April 2024
An accomplished recent Master's graduate with a distinction in data science, showcasing a proactive approach to both education and professional development, and possessing boundless energy and forward-thinking vision. Possessing one year of experience as a cloud and infrastructure engineer,
I am adept in utilizing RStudio (including dplyr, tidytext, tidyverse, ggplot) and Python (Numpy, Pandas, Scikit Learn, Matplotlib) for comprehensive data analysis.
Proficient in SQL for data exploration and cleaning, I leverage visualization tools such as Tableau and PowerBI to convey insights effectively.
My practical application of knowledge is demonstrated through various projects hosted on GitHub [below].
Open to all data analyst/scientist job positions and eager to demonstrate my skills and enhance the value of the organization as well.
January, 2024
Data Cleaning
using SQL
This project involved cleaning and standardizing a Nashville housing dataset using SQL queries. The tasks included standardizing date formats,
populating missing property addresses, breaking down addresses into individual columns, parsing owner addresses, changing boolean values for clarity, removing duplicate entries, and deleting unused columns.
January, 2024
Movie Correlation
using Python
In this Python project, I obtained and meticulously cleaned a movie dataset sourced from the internet. Using Python's data analysis tools, I explored relationships between various movie features,
uncovering valuable correlations that shed light on influential factors within the dataset.
January, 2024
Covid Infection Rate 2021
- Tableau Dashboard
In this project, I conducted a detailed analysis of COVID-19 data using SQL @GitHub , exploring key metrics such as death percentages in Asia, population-affected percentages, and global infection rates.
I integrated datasets on COVID-19 deaths and vaccinations, creating a custom view for rolling vaccination percentages. The insights derived from SQL queries were translated into an interactive dashboard, providing a visual representation of trends and correlations.
April, 2023
Data Visualization on UoF
using R
This project delves into a comprehensive analysis of the Use of Force (UOF) dataset from Dallas, Texas, focusing on incidents where law enforcement officers used force against individuals in 2016.

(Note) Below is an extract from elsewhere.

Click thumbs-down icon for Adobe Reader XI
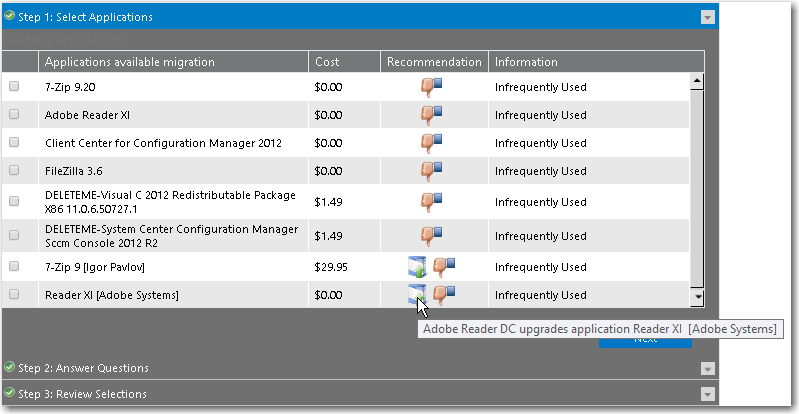The height and width of the screenshot is (414, 799). (432, 115)
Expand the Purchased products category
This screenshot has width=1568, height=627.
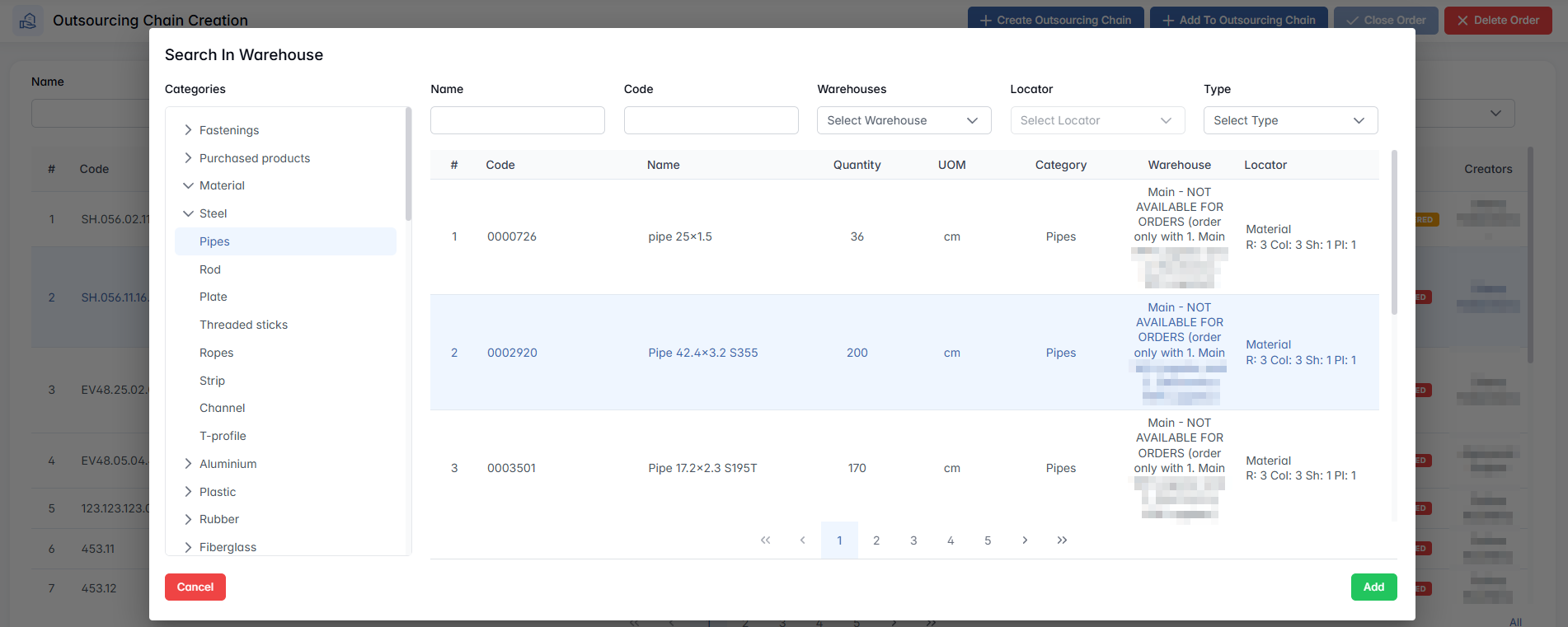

Key findings reveal insights into racial bias, crime rates, officer experiences, and the types of force applied. Visualizations, including scatter plots, pie charts, and interactive plots, enhance the understanding of the dataset.
April, 2023
Text Analytics on TED Speakers
using R
In this project, I conducted a thorough analysis and comparison of two TED Talks: 'The Visual Magic of Comics' by Scott McCloud and 'A Performance of Mathemagic' and 'Teach Statistics Before Calculus!' by Arthur Benjamin.
The primary objectives were to summarize the talks, compare top words used by both speakers, calculate log odds ratios, and perform sentiment analysis.
May, 2023
Prediction of Diabetes
using Machine Learning
This project delves into the application of machine learning models to predict the risk of diabetes and blood pressure levels in patients.

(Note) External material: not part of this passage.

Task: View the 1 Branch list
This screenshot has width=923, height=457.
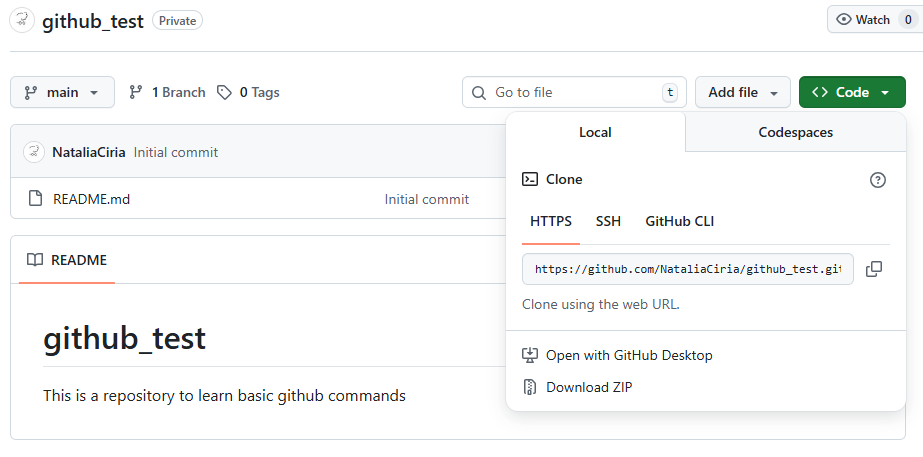Action: [167, 92]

The exploration spans various models, including Decision Trees, Linear Regression, Random Forest, kNN, SVM, and Gradient Boosting. The life cycle of the study encompasses data collection, preprocessing, model selection, training, evaluation, adjustment, and the prediction phase.
April , 2023
Statistical Analysis on Biodiversity
using R
This project is a comprehensive analysis of biodiversity measures, focusing on seven taxonomic groups (BD7) and their correlation with overall biodiversity (BD11).
Utilizing data from different time periods (Y70 and Y00), the study explores the dynamics of species richness across various locations in Britain, segmented by grid squares. The taxonomic groups include Bees, Bryophytes, Butterflies, Carabids, Hoverflies, Grasshoppers Crickets, and Vascular Plants.
April , 2023
Machine Learning
in Finance
This project centers around the development of predictive models to determine the investment grade of firms based on a dataset comprising 26 financial and accounting metrics.
The objective is to employ various machine learning techniques to accurately classify 1700 observations into investment-grade and non-investment-grade categories.